▶ _WRITTEN INSTRUCTION_:
Give back every line of the items below word for word, but leave out the pictures.

Records
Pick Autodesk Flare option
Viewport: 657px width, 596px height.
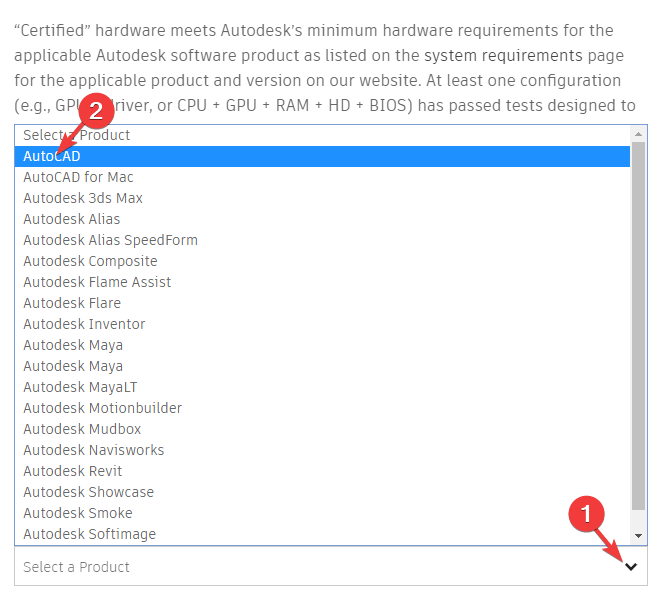322,303

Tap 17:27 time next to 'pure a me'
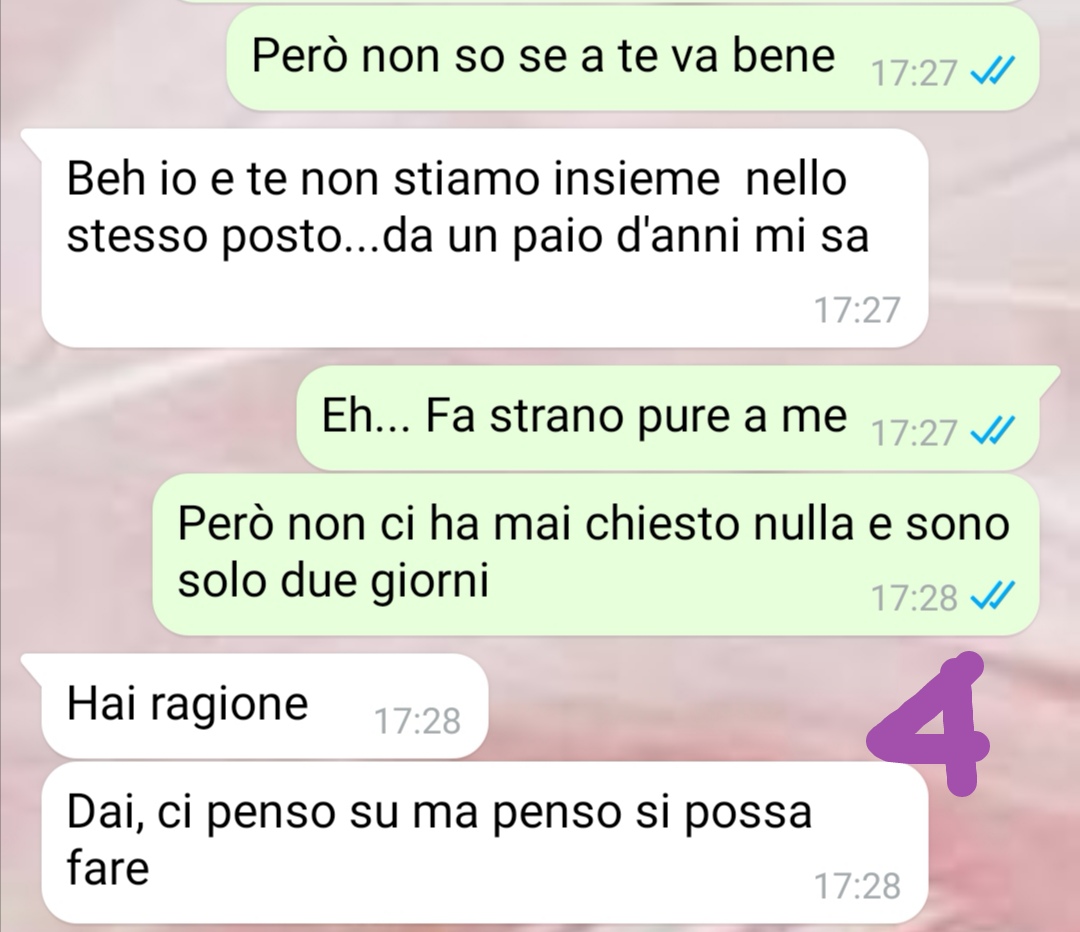click(914, 433)
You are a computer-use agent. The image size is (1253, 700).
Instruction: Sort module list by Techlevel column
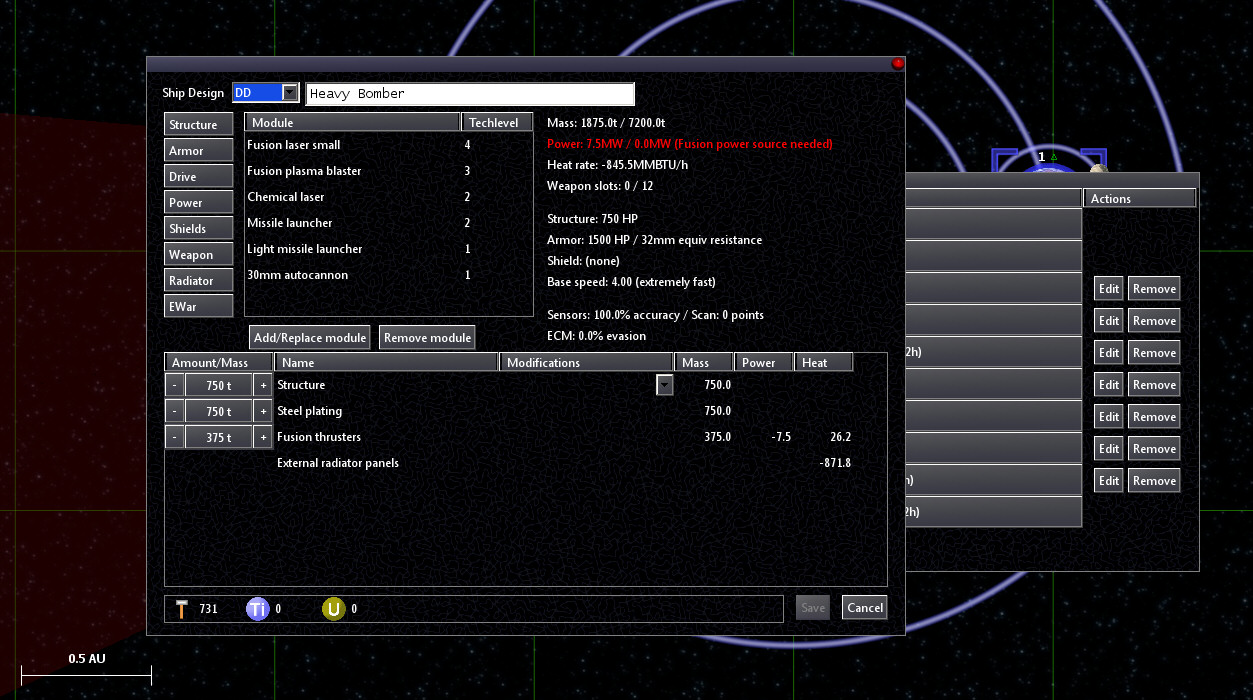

▶ _FINAL ANSWER_:
Pick Autodesk Flare option
Viewport: 657px width, 596px height.
322,303

Tap 17:27 time next to 'pure a me'
click(914, 433)
You are a computer-use agent. The image size is (1253, 700).
Instruction: Sort module list by Techlevel column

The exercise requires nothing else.